Chapitre I - Le grand retour
Cela faisait deux jours déjà que j'errais dans ces montagnes à la recherche du chemin qui me ramènerait chez moi lorsque je la vis enfin : la frontière entre le monde blanc que je quittais et les Terres d'Ascalon. J'avais fini par y arriver, seule, exténuée, affamée, mais heureuse car je rentrais enfin en Ascalon après quatre longues années d'abscence.
Cependant, je le savais, le pire restait à venir car bien que la fournaise ait fait disparaître la quasi totalité des membres de l'Ordre, il était fort probable que quelques membres aient subsisté et qu'ils comptent maintenir la sanction qui m'avait été donnée. Je pense même qu'ils avaient envisagé que je profite de la fournaise pour rentrer et en avaient averti la garde ascalonienne, c'est d'ailleurs cette éventualité qui m'empecha de revenir deux ans plus tôt lorsque j'appris la destruction quasi-totale d'Ascalon et des villes environnantes par les Charr, d'un réfugié qui en venait.
Elles m'avaient parues longues ces deux années où je fus partagée entre revenir coûte que coûte pour retrouver les personnes aimées ou rester à la Descente du Yak et y vivre comme si rien ne s'était passé.
Ce qui m'avait finalement décidée était qu'un jour, à ladite descente du Yak, je croisai un convoi de marchands dont certains étaient blessés. L'un deux, moins touché, vint me chercher un peu plus tard dans ma tente pour me supplier de bien vouloir soigner ses amis.
Je répondis simplement que ses amis n'avaient qu'à trouver un autre moine ou mourir, car je ne pratiquais que la nécromancie et c'est alors que choqué il dit :
_N'êtes vous donc pas moine de profession ?! Vous trahissez vos semblables et votre caste ! Vous avez le pouvoir de les soigner, mais vous vous bornez à les ignorer ! Que Dwayna vous abandonne ! Traitre à votre Dieux ! Moine indigne !
_C'est déjà fait pour ce qui est de trahir ma caste, pourquoi penssez vous que je sois là sinon ? Connaissez vous beaucoup de voyageurs qui s'installeraient dans un milieu aussi inhospitalier lorsqu'ils pourraient vivre en Ascalon ou en Kryte ? répondis-je.
Sur quoi, alors que son visage affichait qu'il venait de recevoir l'illumination, il bredouilla :
_C'est vous...que Dwayna me protège...c'est vous qu'ils ont bannie avant la fournaise ! C'était horrible...vous...Le moine noir qu'ils vous appelaient là bas...au secours...AU...
_Taisez vous ! ordonais-je alors, mais ce qui devait arriver arriva...le marchand appeuré réouvrit la bouche pour appeler.
Ce fut rapide.

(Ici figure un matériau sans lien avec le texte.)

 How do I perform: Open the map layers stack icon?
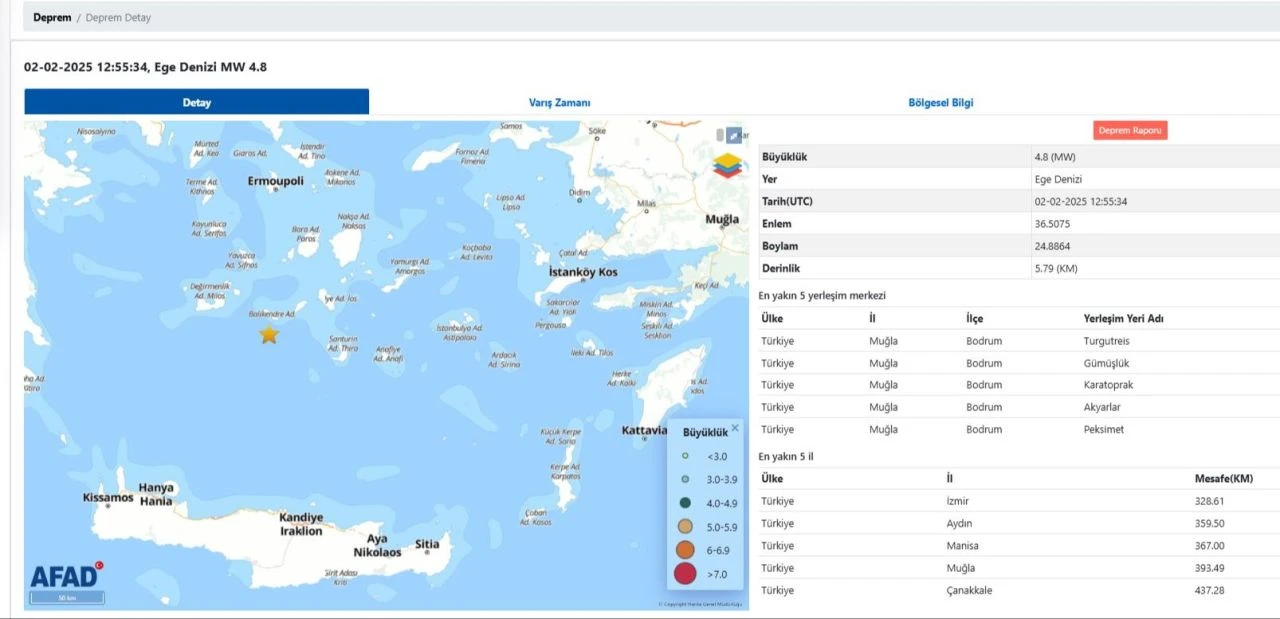point(728,165)
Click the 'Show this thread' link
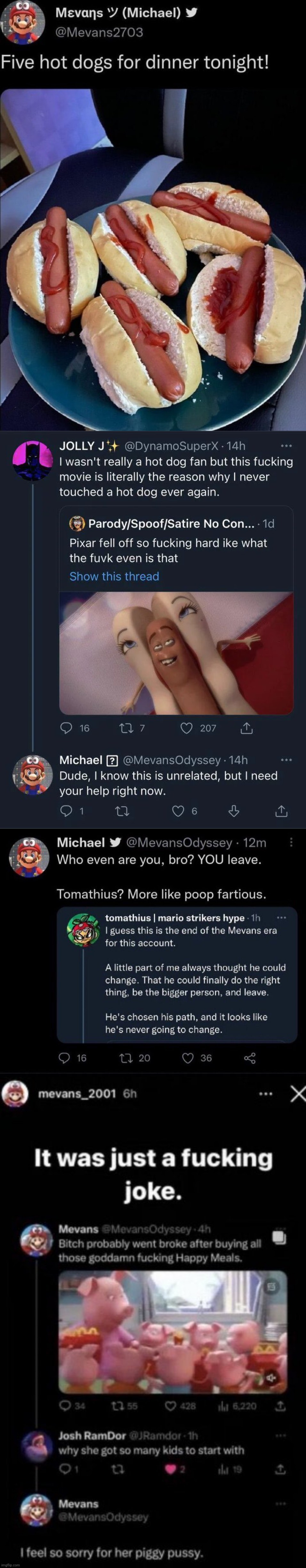The width and height of the screenshot is (306, 1568). [114, 576]
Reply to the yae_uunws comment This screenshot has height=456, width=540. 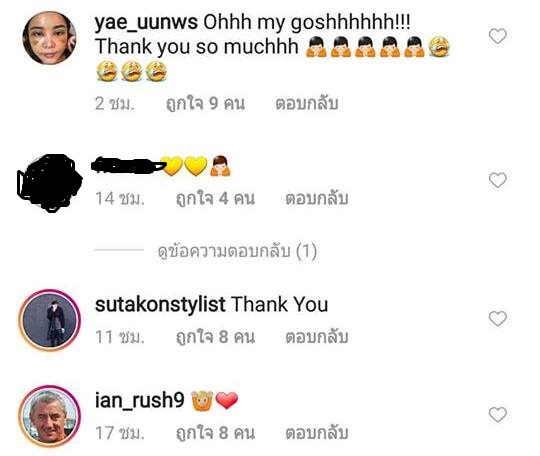coord(307,103)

Mais aucun son ne sorti jamais, seulement du sang alors qu'il baissa la tête pour contempler ma main enfoncée dans son torse qui avait tout d'abord saisit son coeur avant de le broyer dans un ultime battement.
L'homme releva lentement sa tête vers moi, du sang coulant encore au coin des lèvres et une larme de douleur venant s'y mêler... Il m'observa et je pus voir mon regard se refléter dans le sien, je le regardais agoniser, serrant toujours plus fort son coeur chaud dans ma main.
_Lapie...elle avait tord...pourquoi parle t-elle toujours de vous ainsi...?...Lapie...,souffla t-il avant de s'étrangler, noyé par son propre sang.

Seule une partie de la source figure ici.